Cautioned about lust

The somewhat cautionary tale of actress Tang Wei

Cautioned about lust

Too much pokey-pokey, or just not patriotic enough?

Oscar-winning director, Lee Ang’s 2007 movie Lust Caution was considered a masterpiece by many devotees of modern Chinese cinema. But in China it had to have seven minutes of sex scenes deleted before it could be aired on the nation’s screens. In fact, some even quipped that the newly edited movie should be renamed ‘Caution, No Lust’.

But the seven minutes of film reel weren’t the only casualty. Tang Wei, the lead actress in Lust Caution, briefly saw her career derailed. The demure-looking Tang – who was handpicked by Lee from over 10,000 actresses for the role Wong Jiachi in his espionage story – received great critical acclaim for her performance and was forecast to be the next Zhang Ziyi. “It’s a role that every actress dreams about, a once in a lifetime opportunity,” said Tang after the film’s release. Her performance even got her a nomination for BAFTA’s Rising Star Award.

However, her good fortune ended after the movie went on general release in China. The State Administration of Radio Film and Television ordered television stations in Beijing and Shanghai to stop reporting on Tang.
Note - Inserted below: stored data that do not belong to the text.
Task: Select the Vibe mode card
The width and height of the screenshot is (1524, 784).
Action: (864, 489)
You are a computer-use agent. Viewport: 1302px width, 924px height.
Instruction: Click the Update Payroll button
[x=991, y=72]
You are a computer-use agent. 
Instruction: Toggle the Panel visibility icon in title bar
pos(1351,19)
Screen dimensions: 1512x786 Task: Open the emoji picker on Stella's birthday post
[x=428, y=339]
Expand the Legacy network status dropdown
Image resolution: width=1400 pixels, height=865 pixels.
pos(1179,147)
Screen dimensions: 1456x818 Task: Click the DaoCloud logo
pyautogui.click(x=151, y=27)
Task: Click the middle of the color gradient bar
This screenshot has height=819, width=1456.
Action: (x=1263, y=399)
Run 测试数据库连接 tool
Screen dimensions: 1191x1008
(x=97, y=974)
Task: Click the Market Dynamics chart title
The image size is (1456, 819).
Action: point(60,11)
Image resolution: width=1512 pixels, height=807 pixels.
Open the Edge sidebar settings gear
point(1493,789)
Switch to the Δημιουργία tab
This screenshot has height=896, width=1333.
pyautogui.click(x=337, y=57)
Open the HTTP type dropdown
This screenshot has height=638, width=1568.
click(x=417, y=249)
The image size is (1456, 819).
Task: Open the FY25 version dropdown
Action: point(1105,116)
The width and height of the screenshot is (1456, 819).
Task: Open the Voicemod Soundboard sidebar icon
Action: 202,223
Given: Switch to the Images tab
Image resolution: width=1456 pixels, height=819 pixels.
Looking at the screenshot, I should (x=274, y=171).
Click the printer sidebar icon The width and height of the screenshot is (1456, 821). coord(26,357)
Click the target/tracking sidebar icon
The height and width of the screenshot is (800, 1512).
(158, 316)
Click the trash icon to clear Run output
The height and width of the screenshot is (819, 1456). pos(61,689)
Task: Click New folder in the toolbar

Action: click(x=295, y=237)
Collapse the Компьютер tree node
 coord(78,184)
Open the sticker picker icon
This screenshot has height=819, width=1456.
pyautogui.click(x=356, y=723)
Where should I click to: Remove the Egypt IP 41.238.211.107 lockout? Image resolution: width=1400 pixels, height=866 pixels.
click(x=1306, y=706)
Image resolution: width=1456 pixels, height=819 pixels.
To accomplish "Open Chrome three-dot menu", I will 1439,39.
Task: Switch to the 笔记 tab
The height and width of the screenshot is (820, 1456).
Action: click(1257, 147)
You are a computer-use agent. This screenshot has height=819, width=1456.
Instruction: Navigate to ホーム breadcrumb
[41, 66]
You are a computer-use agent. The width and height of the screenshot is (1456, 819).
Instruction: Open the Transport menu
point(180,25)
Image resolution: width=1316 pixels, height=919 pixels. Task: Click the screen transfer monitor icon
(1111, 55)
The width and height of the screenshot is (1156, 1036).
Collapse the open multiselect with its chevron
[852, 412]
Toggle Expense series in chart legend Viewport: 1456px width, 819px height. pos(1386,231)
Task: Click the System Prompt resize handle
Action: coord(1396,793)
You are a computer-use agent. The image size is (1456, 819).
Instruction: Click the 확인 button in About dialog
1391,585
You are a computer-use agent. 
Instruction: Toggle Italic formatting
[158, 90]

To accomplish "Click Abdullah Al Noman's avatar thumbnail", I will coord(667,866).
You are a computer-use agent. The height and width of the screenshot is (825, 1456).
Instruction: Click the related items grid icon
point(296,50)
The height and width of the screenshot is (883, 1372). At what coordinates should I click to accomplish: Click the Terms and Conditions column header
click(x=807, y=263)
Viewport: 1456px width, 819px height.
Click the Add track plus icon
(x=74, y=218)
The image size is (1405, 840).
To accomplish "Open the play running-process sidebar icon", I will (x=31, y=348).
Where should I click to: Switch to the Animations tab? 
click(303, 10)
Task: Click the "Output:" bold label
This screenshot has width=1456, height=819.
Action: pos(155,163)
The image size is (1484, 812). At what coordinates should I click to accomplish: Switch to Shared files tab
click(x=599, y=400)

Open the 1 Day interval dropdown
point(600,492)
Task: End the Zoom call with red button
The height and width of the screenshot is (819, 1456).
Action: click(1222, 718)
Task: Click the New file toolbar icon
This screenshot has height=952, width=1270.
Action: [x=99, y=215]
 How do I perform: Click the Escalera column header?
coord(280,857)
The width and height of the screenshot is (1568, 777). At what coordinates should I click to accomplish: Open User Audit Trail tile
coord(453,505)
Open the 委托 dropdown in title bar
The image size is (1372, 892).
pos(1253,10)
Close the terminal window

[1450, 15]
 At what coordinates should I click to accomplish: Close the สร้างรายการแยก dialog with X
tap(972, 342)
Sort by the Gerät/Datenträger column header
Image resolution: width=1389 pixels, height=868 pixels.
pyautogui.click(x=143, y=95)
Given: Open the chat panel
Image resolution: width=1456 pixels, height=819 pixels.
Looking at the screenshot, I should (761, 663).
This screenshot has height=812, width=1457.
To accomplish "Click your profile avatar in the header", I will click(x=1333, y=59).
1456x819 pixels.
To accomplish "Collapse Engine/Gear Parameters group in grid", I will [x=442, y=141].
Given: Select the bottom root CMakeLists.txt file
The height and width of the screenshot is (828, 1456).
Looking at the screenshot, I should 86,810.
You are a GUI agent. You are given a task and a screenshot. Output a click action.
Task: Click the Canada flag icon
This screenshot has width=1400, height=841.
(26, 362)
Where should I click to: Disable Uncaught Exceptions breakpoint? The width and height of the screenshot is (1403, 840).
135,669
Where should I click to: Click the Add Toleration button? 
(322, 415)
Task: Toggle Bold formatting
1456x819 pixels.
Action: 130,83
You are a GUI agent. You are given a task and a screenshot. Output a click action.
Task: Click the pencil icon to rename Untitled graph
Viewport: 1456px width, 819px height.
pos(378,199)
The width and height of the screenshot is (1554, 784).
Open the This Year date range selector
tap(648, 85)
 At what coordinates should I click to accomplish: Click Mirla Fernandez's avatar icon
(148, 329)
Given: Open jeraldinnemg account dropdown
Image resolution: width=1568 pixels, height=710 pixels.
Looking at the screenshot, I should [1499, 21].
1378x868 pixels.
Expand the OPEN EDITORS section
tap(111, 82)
Advertisements that featured the actress were pulled. It was a hard blow for Tang, who had just signed with Pond to be the spokesperson for its skincare products, a deal that would have been worth Rmb6 million ($880,100). It has been over a year since the release of Lust Caution and it had been a year barren of roles. Until now, that is. Last week she landed a role in a forthcoming Hong Kong movie, Full Moon Hennessy. This may suggest the starlet is bouncing back from her setback – which had even seen her decamp to film school in London.

What was the fuss? In Lust Caution, Tang portrays a spy assigned to seduce a Chinese intelligence official (played by Tony Leung), who is collaborating with the occupying Japanese forces during the Second World War in Shanghai. However, she falls in love (or lust) with her target and instead of setting her lover up for assassination, Tang’s character betrays her comrades by tipping off the mark, thereby saving his life.

The Chinese government has been very public about its disapproval of Lust, Caution. The film was deemed unpatriotic because it glorifies traitors and insults patriots, according to local media reports.

Interestingly enough, Tang seemed to be the only one blacklisted with her “unpatriotic” performance. Her co-star Tony Leung, an established Hong Kong actor who plays the Japanese collaborator, was unscathed by the whole controversy, as was Lee Ang. So why just Tang? Throughout Chinese history there has always been one rule for men and another for women, and perhaps this is just a further example.